De esos cincuenta mil, algo más de la mitad viven en centros especiales, el resto en familias de acogida; de estos algunos son adoptados. Los tutores, personas o instituciones, están obligados, no solo a proveer las necesidades materiales del menor, sino también a proporcionarle el acceso a una formación adecuada y a facilitar su inserción en la sociedad. La obligación de tutela se extingue a la mayoría de edad del menor, a los 18 años, aunque puede prolongarse si se dan circunstancias especiales. En ese momento, al joven    se le abren las puertas y este se enfrenta al vasto mundo.

Entre esos cincuenta mil, entre diez y quince mil son llamados ‘menores extranjeros no acompañados’ que aquí, por abreviar, llamaremos ‘gorriones’. Los gorriones han llegado a España de manera irregular, pero disponen de una tarjeta de identificación que hasta no hace mucho no les permitía trabajar. Hoy sí pueden, a partir de los dieciséis años. Gorriones y nativos se enfrentan, entre otros, al reto de buscar y encontrar trabajo. Y aquí surge una paradoja: uno pensaría que, en la búsqueda de un trabajo, los gorriones parten en desventaja, pero parece que no es así: un estudio sugiere que la proporción de los gorriones que encuentran trabajo es mayor que la de los nativos. ¿Cuál puede ser la explicación?

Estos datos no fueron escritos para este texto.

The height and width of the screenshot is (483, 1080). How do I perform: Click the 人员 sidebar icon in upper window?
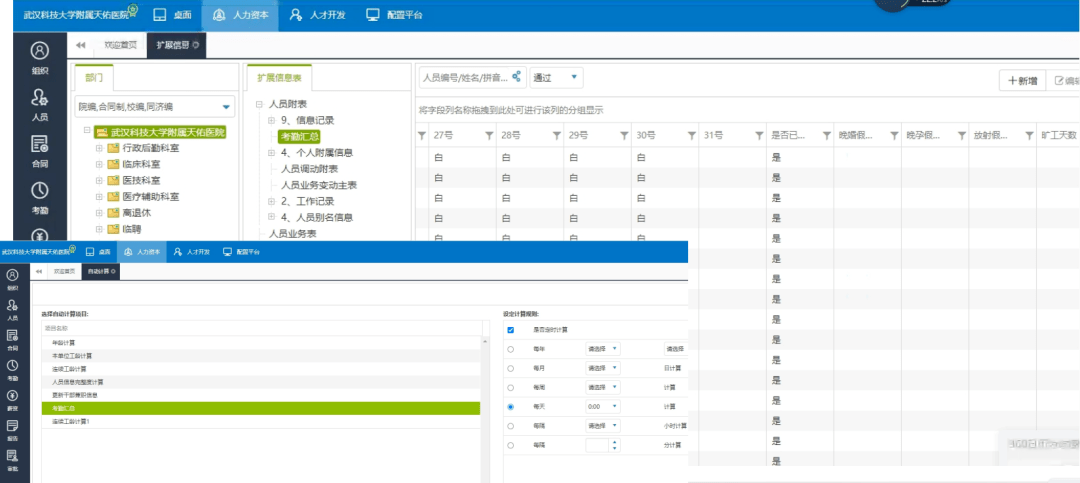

Josep Masabeu, fundador de Braval, una organización que trabaja con menores en el Raval de Barcelona, nos da una pista: dice que los nacidos en el Raval tienen «moral de derrota», mientras que los gorriones llegan aquí «dispuestos a comerse el mundo». Esa diferencia de actitud es, desde luego, clave para el éxito laboral; pero ¿cuál es su origen? Podemos apuntar dos causas.

Para el gorrión que sale de la jaula, las oportunidades que ofrece su nuevo entorno son mucho mejores que las que dejó atrás. Sus expectativas son modestas: quiere un trabajo, el que sea, que le permita subsistir de momento, mientras busca algo mejor; no conoce la sociedad de aquí en su conjunto. El nativo es distinto: se ha criado en el Raval. Experiencia e instinto le dicen que el ascensor social se mueve solo entre los pisos superiores, y ve cómo los peldaños con los que podía iniciar una subida se hacen escasos por la digitalización de la economía (piensen, por ejemplo, en la transformación del comercio por las compras por Internet). Se resigna, pues, a no salir de la pobreza.

Además, el gorrión deja tras de sí una familia, con la que sigue en contacto, que le apoya y cuenta con él: tiene un lugar en el mundo. El nativo no tiene el vínculo afectivo esencial para el desarrollo de una persona sana, que es la familia. Faltan palabras para describir la privación que eso supone.

Todo lo anterior es cosa nuestra. Nos interpela, como se dice hoy, en dos sentidos: nos pide, por una parte, no ser tacaños con los recursos destinados a gorriones y nativos. Por otra, proteger a la familia, que no tiene sustituto en la construcción de una sociedad, y que hoy está en horas bajas. Ayudémosla a cambiar con los tiempos para que, como decía el Gatopardo, siga siendo lo de siempre: sustento afectivo y escuela de humanidad.